La flambée des prix des intrants agricoles observée depuis deux ans suscite des préoccupations pour la sécurité alimentaire mondiale. Les Perspectives de cette année montrent que le renchérissement des engrais peut entraîner une augmentation des prix alimentaires. La modélisation des rendements de la production au moyen du modèle Aglink-Cosimo de l’OCDE et de la FAO permet à présent de distinguer les coûts des principaux engrais minéraux utilisés de ceux des autres intrants. Selon les estimations issues d’une analyse de scénario mettant à profit cette nouvelle fonctionnalité, toute hausse de 1 % des prix des engrais ferait augmenter ceux des produits agricoles de 0.2 %. La hausse des prix est plus marquée dans le cas des productions végétales, dont les engrais sont un intrant direct, que dans celui des productions animales, qui en utilisent indirectement, hormis les productions de volaille et de viande porcine qui sont fortement tributaires des aliments pour animaux composés. Bien que ce scénario soit axé sur le lien entre engrais et produits agricoles, la fluctuation des coûts de l’énergie, des semences, de la main-d’œuvre et des machines se répercute également sur les prix alimentaires.

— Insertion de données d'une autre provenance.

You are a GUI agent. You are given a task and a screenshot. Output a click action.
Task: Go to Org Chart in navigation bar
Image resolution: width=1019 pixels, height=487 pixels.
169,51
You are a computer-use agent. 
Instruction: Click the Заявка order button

L’édition de cette année des Perspectives présente des estimations améliorées de la consommation alimentaire en faisant appel à des méthodes d’analyse pour calculer les pertes et le gaspillage alimentaires. Elles contribuent ainsi aux efforts nécessaires en matière de mesure pour concevoir des politiques publiques fondées sur des données factuelles au service de la cible 12.3 des ODD, qui prévoit de réduire de moitié le volume de déchets alimentaires par habitant, au niveau de la distribution comme de la consommation, et de réduire les pertes de produits alimentaires dans les chaînes de production et d’approvisionnement d’ici à 2030.

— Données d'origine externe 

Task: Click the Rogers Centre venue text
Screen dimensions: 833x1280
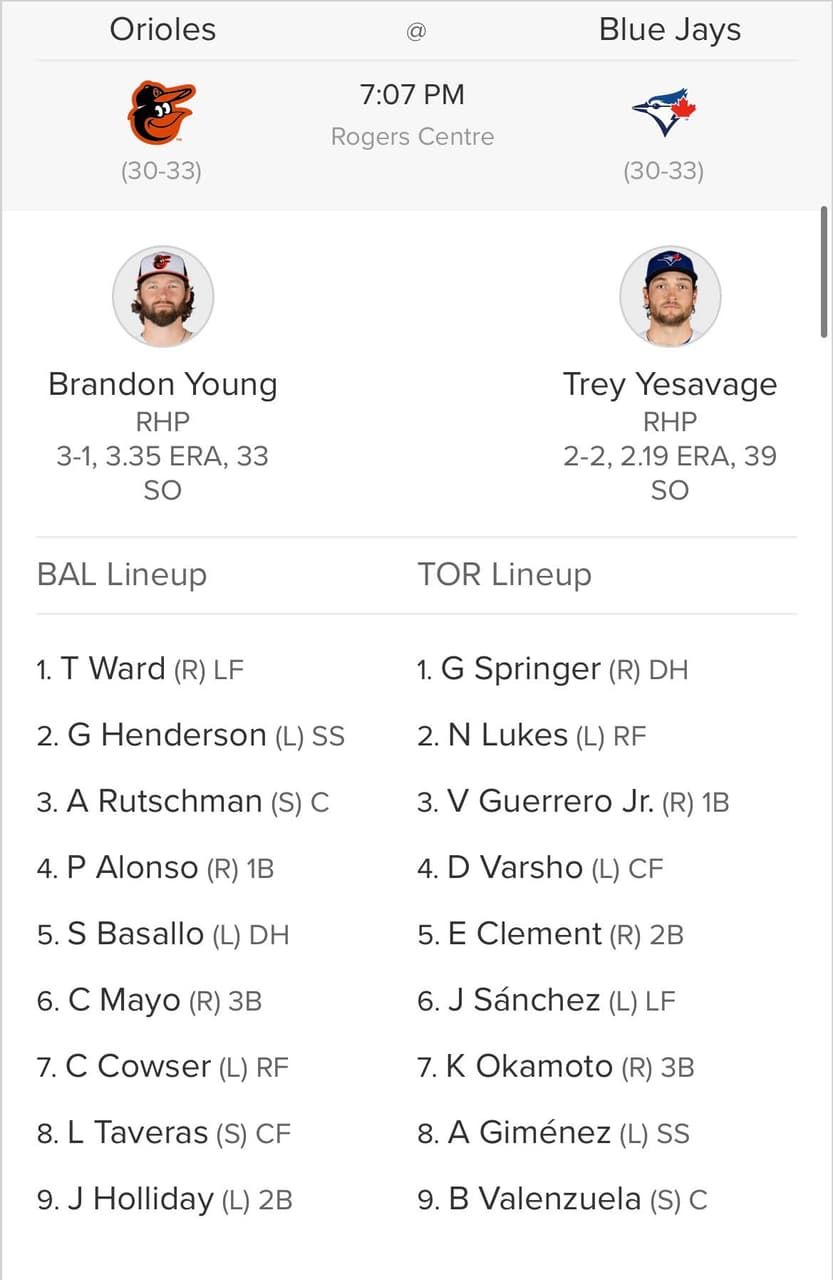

Les projections de référence présentées pour la prochaine décennie tiennent compte des prévisions de croissance économique moyenne revues à la baisse pour cette période, de 2.7 % à 2.6 %, dans les Perspectives de l’économie mondiale du FMI d’octobre 2022, ainsi que de la diminution de la population de la République populaire de Chine (ci-après la « Chine ») à partir de 2022. Comme dans l’édition de l’an dernier, les projections du scénario de référence font l’hypothèse que les prix de l’énergie diminueront en 2023 avant de renouer avec une croissance lente qui perdurera jusqu’en 2032. Les projections tiennent compte d’une évaluation à court terme de l’impact de la guerre menée par la Fédération de Russie (ci-après « la Russie ») contre l’Ukraine (ci-après dénommée « la guerre »), mais aucune évaluation à moyen terme des perspectives d’évolution dans la région n’est possible à ce stade. Dans ces conditions, les projections mondiales à moyen terme de l’évolution de l’offre, de la demande, des échanges et des prix des principaux produits agricoles, halieutiques et aquacoles ne s’écartent que très peu des projections de l’an dernier.

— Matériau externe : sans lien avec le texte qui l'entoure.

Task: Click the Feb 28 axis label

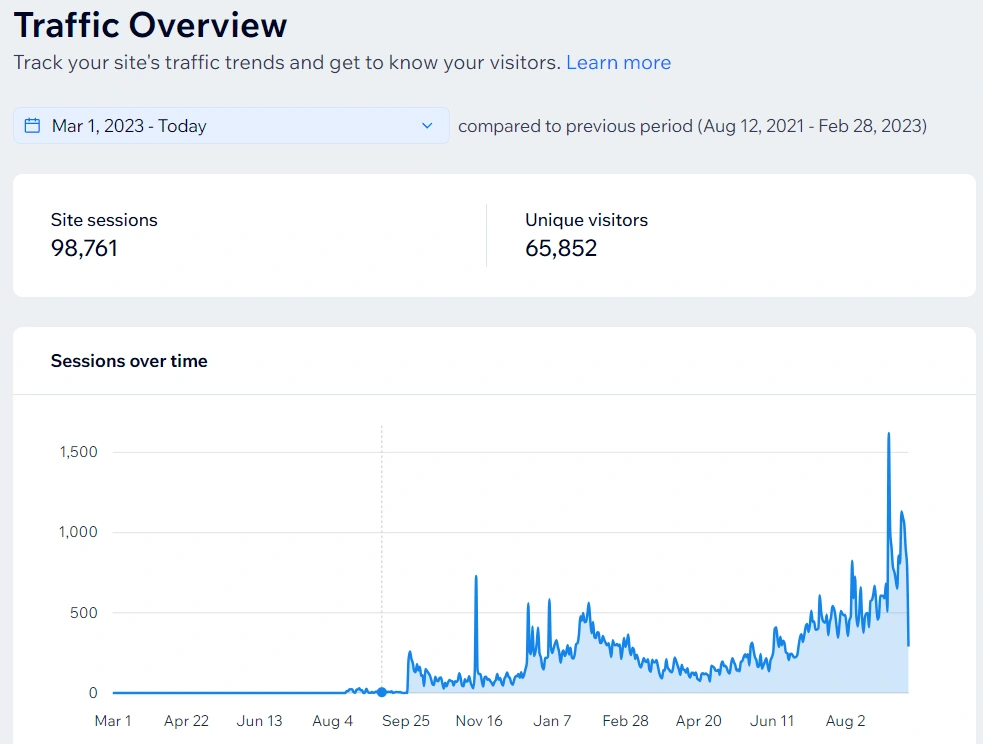Action: (x=625, y=721)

Néanmoins, la guerre continue d’amplifier les incertitudes qui pèsent sur les prix des aliments, de l’énergie et des intrants. Au moment de son déclenchement, la baisse des quantités de céréales et d’engrais disponibles a suscité de fortes préoccupations pour les marchés mondiaux. Un an plus tard, la situation de l’approvisionnement s’est améliorée grâce à l’application de l’Initiative céréalière de la mer Noire et ses prolongations successives
Dans ce contexte, la consommation alimentaire mondiale – usage auquel la majeure partie des produits agricoles sont destinés – devrait augmenter de 1.3 % par an en calories durant la prochaine décennie, soit moins vite qu’au cours de la décennie précédente en raison du ralentissement aussi bien de la croissance démographique que de la progression des revenus par habitant. Le deuxième usage le plus important des produits agricoles est l’alimentation des animaux dans l’élevage et, de plus en plus, dans l’aquaculture. Les Perspectives soulignent que l’élevage devrait connaître une expansion et une intensification rapides dans les pays à faible revenu et à revenu intermédiaire, ce qui fera augmenter la demande d’aliments pour animaux à un rythme soutenu au cours de la prochaine décennie. En revanche, dans les pays à revenu élevé et dans certains pays à revenu intermédiaire de la tranche supérieure, dont la Chine, la croissance plus faible de la production animale et l’amélioration de l’efficacité alimentaire devraient freiner la hausse de la demande d’aliments pour animaux par rapport à la décennie écoulée.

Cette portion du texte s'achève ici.